Title Dear Life
Author Dr Rachel Clarke
Publisher Little Brown
Reviewer George Winter
It is Dr Rachel Clarke’s first hospice multidisciplinary team meeting. Under consideration is the challenge of how best to turn in bed a pain-wracked lady named Florence, in her late eighties and dying with an aggressive cancer. Nina, Florence’s nurse, proposes a strategy that intrigues Clarke. She writes: “Partying after dark with laughing gas and morphine? Not exactly a textbook approach to pain management.” The next morning Clarke asks Nina if it worked. “Rach, it was bloody fantastic. I put on Gloria Gaynor; we were both singing our guts out. The Entonox was brilliant and, you know what? She hardly even noticed when we moved her. It worked like a dream.” I cheered out loud.
Dear Life can be best summed up by quoting Nina: “Rach, it was bloody fantastic.”
Having survived a London pub bomb attack and a brush with cancer, documentary-maker Clarke, well into her twenties, decided to study medicine, subsequently specialising in palliative care. Dear Life is a memoir that includes vignettes — described with candour, sensitivity and humour — to illustrate the rich variety of life lived, and celebrated, in a hospice. There is also a clear-eyed yet moving account of Clarke’s experience following her father’s diagnosis with cancer and his subsequent death. And significantly, “[c]onspicuous by its absence in this book is a statement of where I stand on the divisive issue of assisted dying”. This is a welcome admission because although we can be sure that the author’s views on assisted dying derive from a wisdom born of knowledge and experience that could only enrich our understanding, “the relationship of trust between myself, my patients and their families is paramount, and I worry that expressing my views publicly might jeopardise that bond.”

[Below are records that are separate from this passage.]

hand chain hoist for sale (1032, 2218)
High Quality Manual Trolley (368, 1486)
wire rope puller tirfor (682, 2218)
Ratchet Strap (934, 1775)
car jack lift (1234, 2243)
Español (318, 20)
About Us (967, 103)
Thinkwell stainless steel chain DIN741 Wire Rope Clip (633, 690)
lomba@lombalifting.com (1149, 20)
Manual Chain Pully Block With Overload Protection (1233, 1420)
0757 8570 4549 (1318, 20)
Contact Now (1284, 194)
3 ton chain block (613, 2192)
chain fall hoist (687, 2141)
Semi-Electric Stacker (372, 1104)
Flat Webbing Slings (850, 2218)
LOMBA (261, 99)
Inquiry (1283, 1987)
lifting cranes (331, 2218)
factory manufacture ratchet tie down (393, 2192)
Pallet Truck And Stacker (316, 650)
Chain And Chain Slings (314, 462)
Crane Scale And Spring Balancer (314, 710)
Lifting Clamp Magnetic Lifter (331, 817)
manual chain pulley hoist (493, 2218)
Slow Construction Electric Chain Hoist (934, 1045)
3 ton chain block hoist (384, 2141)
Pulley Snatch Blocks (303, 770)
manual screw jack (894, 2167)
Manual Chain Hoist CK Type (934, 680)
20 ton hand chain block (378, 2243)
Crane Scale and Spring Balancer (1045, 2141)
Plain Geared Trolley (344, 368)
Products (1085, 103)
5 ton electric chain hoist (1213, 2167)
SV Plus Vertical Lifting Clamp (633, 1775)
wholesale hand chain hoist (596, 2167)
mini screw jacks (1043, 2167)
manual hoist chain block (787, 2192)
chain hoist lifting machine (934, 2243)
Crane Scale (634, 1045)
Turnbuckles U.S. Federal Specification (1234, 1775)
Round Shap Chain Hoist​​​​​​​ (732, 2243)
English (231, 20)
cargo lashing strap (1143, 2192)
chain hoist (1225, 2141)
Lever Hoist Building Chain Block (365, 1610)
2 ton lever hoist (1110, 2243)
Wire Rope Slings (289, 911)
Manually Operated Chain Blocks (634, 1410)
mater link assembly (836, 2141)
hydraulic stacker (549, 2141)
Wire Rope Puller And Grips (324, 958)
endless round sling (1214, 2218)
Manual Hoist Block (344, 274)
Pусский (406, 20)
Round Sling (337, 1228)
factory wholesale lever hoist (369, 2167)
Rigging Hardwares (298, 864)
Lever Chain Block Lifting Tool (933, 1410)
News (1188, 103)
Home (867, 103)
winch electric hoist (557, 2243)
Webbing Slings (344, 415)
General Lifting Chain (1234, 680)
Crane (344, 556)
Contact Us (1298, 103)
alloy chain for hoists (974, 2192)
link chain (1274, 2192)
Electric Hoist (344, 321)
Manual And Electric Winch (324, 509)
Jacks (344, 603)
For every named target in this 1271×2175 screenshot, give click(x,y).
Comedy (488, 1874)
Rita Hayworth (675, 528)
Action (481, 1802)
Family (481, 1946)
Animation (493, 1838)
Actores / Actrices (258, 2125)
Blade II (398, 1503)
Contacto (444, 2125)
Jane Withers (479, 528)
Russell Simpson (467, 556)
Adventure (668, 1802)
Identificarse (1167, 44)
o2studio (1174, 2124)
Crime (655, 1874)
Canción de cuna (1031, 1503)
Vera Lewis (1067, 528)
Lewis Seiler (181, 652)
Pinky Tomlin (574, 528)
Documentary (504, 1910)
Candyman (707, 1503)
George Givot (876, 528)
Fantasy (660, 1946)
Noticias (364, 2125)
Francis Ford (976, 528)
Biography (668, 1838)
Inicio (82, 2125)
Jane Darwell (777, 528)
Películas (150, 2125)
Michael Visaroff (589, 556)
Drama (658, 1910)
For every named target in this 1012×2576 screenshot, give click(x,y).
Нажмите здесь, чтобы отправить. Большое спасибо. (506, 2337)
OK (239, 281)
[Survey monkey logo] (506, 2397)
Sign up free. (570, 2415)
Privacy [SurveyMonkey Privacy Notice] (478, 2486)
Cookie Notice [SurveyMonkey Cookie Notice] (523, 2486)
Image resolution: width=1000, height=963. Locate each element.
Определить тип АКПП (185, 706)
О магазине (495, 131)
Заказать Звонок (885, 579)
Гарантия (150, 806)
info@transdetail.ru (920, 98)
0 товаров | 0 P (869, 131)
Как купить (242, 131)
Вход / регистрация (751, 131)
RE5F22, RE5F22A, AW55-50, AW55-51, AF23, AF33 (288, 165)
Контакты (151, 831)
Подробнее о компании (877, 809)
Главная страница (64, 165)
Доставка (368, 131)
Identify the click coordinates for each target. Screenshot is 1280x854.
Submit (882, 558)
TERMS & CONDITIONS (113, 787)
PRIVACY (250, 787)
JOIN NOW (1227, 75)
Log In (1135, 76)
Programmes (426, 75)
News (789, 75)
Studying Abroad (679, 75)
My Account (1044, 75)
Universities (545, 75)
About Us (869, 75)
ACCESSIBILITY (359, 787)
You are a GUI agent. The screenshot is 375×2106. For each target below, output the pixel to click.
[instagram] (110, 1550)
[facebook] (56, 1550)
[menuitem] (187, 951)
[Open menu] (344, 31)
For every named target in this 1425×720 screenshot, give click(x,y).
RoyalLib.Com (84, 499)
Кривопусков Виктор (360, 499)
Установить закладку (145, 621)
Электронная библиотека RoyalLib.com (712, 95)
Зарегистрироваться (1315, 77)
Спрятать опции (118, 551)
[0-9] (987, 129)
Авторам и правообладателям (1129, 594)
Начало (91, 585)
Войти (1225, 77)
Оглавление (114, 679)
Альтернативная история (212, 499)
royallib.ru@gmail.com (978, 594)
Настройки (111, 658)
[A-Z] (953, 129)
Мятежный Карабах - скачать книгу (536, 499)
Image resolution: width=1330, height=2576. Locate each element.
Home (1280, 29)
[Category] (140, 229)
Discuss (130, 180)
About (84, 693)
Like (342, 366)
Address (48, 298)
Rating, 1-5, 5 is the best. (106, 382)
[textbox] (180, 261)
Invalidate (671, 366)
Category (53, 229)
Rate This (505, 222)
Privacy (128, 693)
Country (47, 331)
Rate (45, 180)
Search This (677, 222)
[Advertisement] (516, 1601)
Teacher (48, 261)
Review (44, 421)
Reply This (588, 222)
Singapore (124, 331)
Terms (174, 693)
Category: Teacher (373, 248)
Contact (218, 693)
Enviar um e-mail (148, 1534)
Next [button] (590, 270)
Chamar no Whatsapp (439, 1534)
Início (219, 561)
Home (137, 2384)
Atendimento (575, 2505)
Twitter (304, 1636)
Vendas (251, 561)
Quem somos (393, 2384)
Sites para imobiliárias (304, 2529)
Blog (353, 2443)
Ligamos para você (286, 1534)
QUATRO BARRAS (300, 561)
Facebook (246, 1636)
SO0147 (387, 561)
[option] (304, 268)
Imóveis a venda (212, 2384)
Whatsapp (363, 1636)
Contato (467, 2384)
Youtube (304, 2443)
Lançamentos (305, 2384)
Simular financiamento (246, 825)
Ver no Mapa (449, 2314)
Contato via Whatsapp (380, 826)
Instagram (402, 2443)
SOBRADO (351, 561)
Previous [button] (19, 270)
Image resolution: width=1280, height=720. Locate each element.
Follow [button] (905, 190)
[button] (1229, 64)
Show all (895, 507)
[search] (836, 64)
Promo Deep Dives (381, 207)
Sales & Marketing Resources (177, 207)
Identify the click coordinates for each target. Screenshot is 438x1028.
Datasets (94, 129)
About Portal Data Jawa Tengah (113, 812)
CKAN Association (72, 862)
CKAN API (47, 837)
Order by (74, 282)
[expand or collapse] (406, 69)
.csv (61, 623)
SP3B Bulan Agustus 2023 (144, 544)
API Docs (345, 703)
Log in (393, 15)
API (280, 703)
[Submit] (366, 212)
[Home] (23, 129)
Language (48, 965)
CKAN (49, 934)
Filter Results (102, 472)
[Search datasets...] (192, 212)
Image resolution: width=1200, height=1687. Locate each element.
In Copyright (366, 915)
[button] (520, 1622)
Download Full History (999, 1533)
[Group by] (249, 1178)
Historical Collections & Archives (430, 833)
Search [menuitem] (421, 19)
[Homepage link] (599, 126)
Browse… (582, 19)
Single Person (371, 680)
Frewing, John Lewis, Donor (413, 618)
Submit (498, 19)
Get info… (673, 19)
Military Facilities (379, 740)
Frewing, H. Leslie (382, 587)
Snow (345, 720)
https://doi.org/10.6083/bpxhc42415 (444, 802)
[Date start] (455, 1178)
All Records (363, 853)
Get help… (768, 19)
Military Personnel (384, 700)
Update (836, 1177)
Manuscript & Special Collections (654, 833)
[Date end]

Conspicuous by its presence throughout the narrative is the reminder that all of us, as Leonard Cohen once sang, are “only passing through”. It is a point well made in uncomplicated prose. Too often in the medical humanities the impact of an important message is blunted by academic language when plain speech would do. For example, The Healing Arts: An Oxford Illustrated Anthology (1994, Ed RS Downie) includes an introduction that cements the author’s status as a Professor of Moral Philosophy; but it stimulates the brain without nourishing the soul. As Mavor observes in the Proceedings of the Royal College of Physicians of Edinburgh (1996, 26: 159‒163), citing the novelist and critic Neil M Gunn (1891‒1973): “Too much critical analysis of a specific experience can drain its virtues away… Reason’s noise. One who makes too much noise will never see a fawn in a glen. But there are fawns in glens.” Yes, and they can be found throughout the uplifting narrative of Dear Life.
The author shows how writing from the heart can accommodate reason yet still lay bare golden nuggets of truth, which in turn touch and enrich the lives of others. For example, Clarke describes how, before Christmas, a matter of days before her father died, he insisted on going for a walk in the bitter cold. This prompted an unexpected tear-streaked smile of recognition as I recalled a mental image of my 90-year-old dad, also an all-weather trekker, who refused wheelchair assistance before taking his final walk along a hospital ward — back from the loo — during which he collapsed and died. I find Clarke’s words for her father chiming with my thoughts for mine: “He can barely stand, let alone start striding.” And it is here that Clarke grits her teeth and reminds herself “of my hospice mantra: I help people live what remains of their lives on their own terms, not those of their doctor — or daughter.”
This help, she points out, can be enhanced by acknowledging that the words we use matter. Thus, (and another laugh-out-loud moment — there are several): “There is, incidentally, a special place in hell reserved for doctors who ask people to ‘pop’… nothing, but nothing, is benign about medical couches, no matter how jovially a doctor pretends that ‘popping’ up on them is normal.” More malignant were the words of a consultant oncologist who offered this insight on a patient whose treatment options were exhausted: “There’s nothing more for us to do here. Send her to the palliative dustbin.” Generously, Clarke concedes that the consultant’s remark may have been “born out of embarrassment and discomfort at his own perceived impotence. The feelings death stirs are nothing if not complicated.” Then there is the “blustering cancer rhetoric of battle and conquest, a vocabulary many patients loathe… and then there is this: The everyday endeavour to keep grief and fear under wraps while living each day as it comes, as richly as possible… ”
I admit to crying several times while reading Dear Life. Sometimes they were tears of sadness, but more often they were tears of life-affirming happiness. Words have power, and Clarke wields them effectively, emphasising that “human connections are the vital medicine. It is other people who make the difference”.
Dr Rachel Clarke’s Dear Life should be compulsory reading for all student doctors and nurses.